Document section.
-*-
I went down to the Pima Air & Space Museum for a volunteers’ meeting and while there took some photos with my cell phone camera, feeling quite the spy. This first photo, for example, was taken inside a storage room not open to the public. It’s a Japanese Kamikaze flying bomb, and there can’t be many of these still laying around. I don’t know when the museum plans to put it on display. I believe it’s on loan from the Smithsonian.
Initially I identified this as a Nakajima KI-115 Tsurugi, because that’s what’s stenciled on the wooden box to the left, but a Facebook friend set me straight and pointed me to the Yokosuka MXY7 Ohka page on Wikipedia. These were single seat rocket powered Kamikaze flying bombs carried aloft by Japanese bombers and dropped in the vicinity of American and allied ships. The Kamikaze pilot would initially glide while picking the ship he intended to attack, then light the rocket motors to accelerate to speeds well in excess of 500 mpg during his final dive, making himself very hard to hit with anti-aircraft fire.
Our Ohka is a two seat trainer. Presumably the techniques necessary to successfully glide, then light the rockets, then steer toward a target at high speed were different enough from those used in normal flight that prospective Kamikaze pilots had to be trained first.
-*-
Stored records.

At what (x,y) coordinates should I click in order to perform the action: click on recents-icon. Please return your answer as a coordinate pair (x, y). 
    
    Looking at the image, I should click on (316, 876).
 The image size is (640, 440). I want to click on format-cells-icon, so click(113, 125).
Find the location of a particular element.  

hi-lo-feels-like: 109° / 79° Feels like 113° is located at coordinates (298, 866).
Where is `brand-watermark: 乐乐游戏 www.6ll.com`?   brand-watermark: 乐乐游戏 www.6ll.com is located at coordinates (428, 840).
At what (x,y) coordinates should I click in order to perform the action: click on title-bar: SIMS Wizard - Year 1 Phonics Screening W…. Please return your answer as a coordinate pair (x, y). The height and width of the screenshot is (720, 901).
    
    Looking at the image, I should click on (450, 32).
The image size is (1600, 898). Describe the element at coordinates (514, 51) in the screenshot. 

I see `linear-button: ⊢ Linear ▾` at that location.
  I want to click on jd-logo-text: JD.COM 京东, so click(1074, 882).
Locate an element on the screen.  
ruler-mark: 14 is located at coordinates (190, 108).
-*-
What is needed. In the text about the Kamikaze flying bomb, why did the writer first identify the aircraft as a Nakajima KI-115 Tsurugi? Answer in one to three sentences.

Response to the task. The writer first identified it as a Nakajima KI-115 Tsurugi because that name is stenciled on the wooden box to its left. A Facebook friend later corrected the identification and pointed the writer to the Wikipedia page for the Yokosuka MXY7 Ohka.